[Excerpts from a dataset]
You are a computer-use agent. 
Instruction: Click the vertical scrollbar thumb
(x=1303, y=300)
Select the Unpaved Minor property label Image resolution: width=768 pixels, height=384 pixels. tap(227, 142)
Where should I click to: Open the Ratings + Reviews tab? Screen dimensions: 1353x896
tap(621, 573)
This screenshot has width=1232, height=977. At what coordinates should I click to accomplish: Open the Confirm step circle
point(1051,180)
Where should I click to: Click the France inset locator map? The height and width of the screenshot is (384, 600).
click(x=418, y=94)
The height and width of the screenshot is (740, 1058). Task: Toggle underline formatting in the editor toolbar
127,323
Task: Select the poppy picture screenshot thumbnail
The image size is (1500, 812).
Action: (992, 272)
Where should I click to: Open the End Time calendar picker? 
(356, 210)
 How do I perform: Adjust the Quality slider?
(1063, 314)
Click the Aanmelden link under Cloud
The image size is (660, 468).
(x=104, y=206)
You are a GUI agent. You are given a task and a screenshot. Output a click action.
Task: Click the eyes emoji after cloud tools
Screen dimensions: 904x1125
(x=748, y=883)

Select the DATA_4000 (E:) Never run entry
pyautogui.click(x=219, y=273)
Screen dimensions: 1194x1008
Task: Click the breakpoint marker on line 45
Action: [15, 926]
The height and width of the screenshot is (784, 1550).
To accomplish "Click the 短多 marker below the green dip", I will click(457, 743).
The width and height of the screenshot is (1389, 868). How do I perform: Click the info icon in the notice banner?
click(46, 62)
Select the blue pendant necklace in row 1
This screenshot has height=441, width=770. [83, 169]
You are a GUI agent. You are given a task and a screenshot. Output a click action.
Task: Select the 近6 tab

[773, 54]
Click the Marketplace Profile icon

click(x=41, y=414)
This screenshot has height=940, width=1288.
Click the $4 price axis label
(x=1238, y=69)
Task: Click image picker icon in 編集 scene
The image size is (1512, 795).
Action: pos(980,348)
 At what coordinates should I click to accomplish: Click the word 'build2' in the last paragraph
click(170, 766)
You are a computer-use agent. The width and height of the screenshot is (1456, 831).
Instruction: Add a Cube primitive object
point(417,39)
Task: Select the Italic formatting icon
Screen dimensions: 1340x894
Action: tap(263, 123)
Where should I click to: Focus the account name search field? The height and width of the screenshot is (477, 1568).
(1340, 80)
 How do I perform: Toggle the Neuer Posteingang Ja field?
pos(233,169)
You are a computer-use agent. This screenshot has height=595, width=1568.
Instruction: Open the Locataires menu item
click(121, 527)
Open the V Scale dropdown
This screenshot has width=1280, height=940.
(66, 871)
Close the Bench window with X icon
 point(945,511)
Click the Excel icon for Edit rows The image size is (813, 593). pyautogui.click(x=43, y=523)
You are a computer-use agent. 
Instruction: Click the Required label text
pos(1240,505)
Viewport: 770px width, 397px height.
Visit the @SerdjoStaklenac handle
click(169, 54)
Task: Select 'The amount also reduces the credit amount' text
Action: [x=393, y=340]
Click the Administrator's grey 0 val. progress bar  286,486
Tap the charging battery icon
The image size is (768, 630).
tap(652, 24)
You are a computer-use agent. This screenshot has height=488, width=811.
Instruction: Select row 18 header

▶ **TASK DESCRIPTION**
Write the data above out again in full, with every word as given.

▶ **SOLUTION**
You are a computer-use agent. 
Instruction: Click the vertical scrollbar thumb
(x=1303, y=300)
Select the Unpaved Minor property label Image resolution: width=768 pixels, height=384 pixels. tap(227, 142)
Where should I click to: Open the Ratings + Reviews tab? Screen dimensions: 1353x896
tap(621, 573)
This screenshot has width=1232, height=977. At what coordinates should I click to accomplish: Open the Confirm step circle
point(1051,180)
Where should I click to: Click the France inset locator map? The height and width of the screenshot is (384, 600).
click(x=418, y=94)
The height and width of the screenshot is (740, 1058). Task: Toggle underline formatting in the editor toolbar
127,323
Task: Select the poppy picture screenshot thumbnail
The image size is (1500, 812).
Action: (992, 272)
Where should I click to: Open the End Time calendar picker? 
(356, 210)
 How do I perform: Adjust the Quality slider?
(1063, 314)
Click the Aanmelden link under Cloud
The image size is (660, 468).
(x=104, y=206)
You are a GUI agent. You are given a task and a screenshot. Output a click action.
Task: Click the eyes emoji after cloud tools
Screen dimensions: 904x1125
(x=748, y=883)

Select the DATA_4000 (E:) Never run entry
pyautogui.click(x=219, y=273)
Screen dimensions: 1194x1008
Task: Click the breakpoint marker on line 45
Action: [15, 926]
The height and width of the screenshot is (784, 1550).
To accomplish "Click the 短多 marker below the green dip", I will click(457, 743).
The width and height of the screenshot is (1389, 868). How do I perform: Click the info icon in the notice banner?
click(46, 62)
Select the blue pendant necklace in row 1
This screenshot has height=441, width=770. [83, 169]
You are a GUI agent. You are given a task and a screenshot. Output a click action.
Task: Select the 近6 tab

[773, 54]
Click the Marketplace Profile icon

click(x=41, y=414)
This screenshot has height=940, width=1288.
Click the $4 price axis label
(x=1238, y=69)
Task: Click image picker icon in 編集 scene
The image size is (1512, 795).
Action: pos(980,348)
 At what coordinates should I click to accomplish: Click the word 'build2' in the last paragraph
click(170, 766)
You are a computer-use agent. The width and height of the screenshot is (1456, 831).
Instruction: Add a Cube primitive object
point(417,39)
Task: Select the Italic formatting icon
Screen dimensions: 1340x894
Action: tap(263, 123)
Where should I click to: Focus the account name search field? The height and width of the screenshot is (477, 1568).
(1340, 80)
 How do I perform: Toggle the Neuer Posteingang Ja field?
pos(233,169)
You are a computer-use agent. This screenshot has height=595, width=1568.
Instruction: Open the Locataires menu item
click(121, 527)
Open the V Scale dropdown
This screenshot has width=1280, height=940.
(66, 871)
Close the Bench window with X icon
 point(945,511)
Click the Excel icon for Edit rows The image size is (813, 593). pyautogui.click(x=43, y=523)
You are a computer-use agent. 
Instruction: Click the Required label text
pos(1240,505)
Viewport: 770px width, 397px height.
Visit the @SerdjoStaklenac handle
click(169, 54)
Task: Select 'The amount also reduces the credit amount' text
Action: [x=393, y=340]
Click the Administrator's grey 0 val. progress bar  286,486
Tap the charging battery icon
The image size is (768, 630).
tap(652, 24)
You are a computer-use agent. This screenshot has height=488, width=811.
Instruction: Select row 18 header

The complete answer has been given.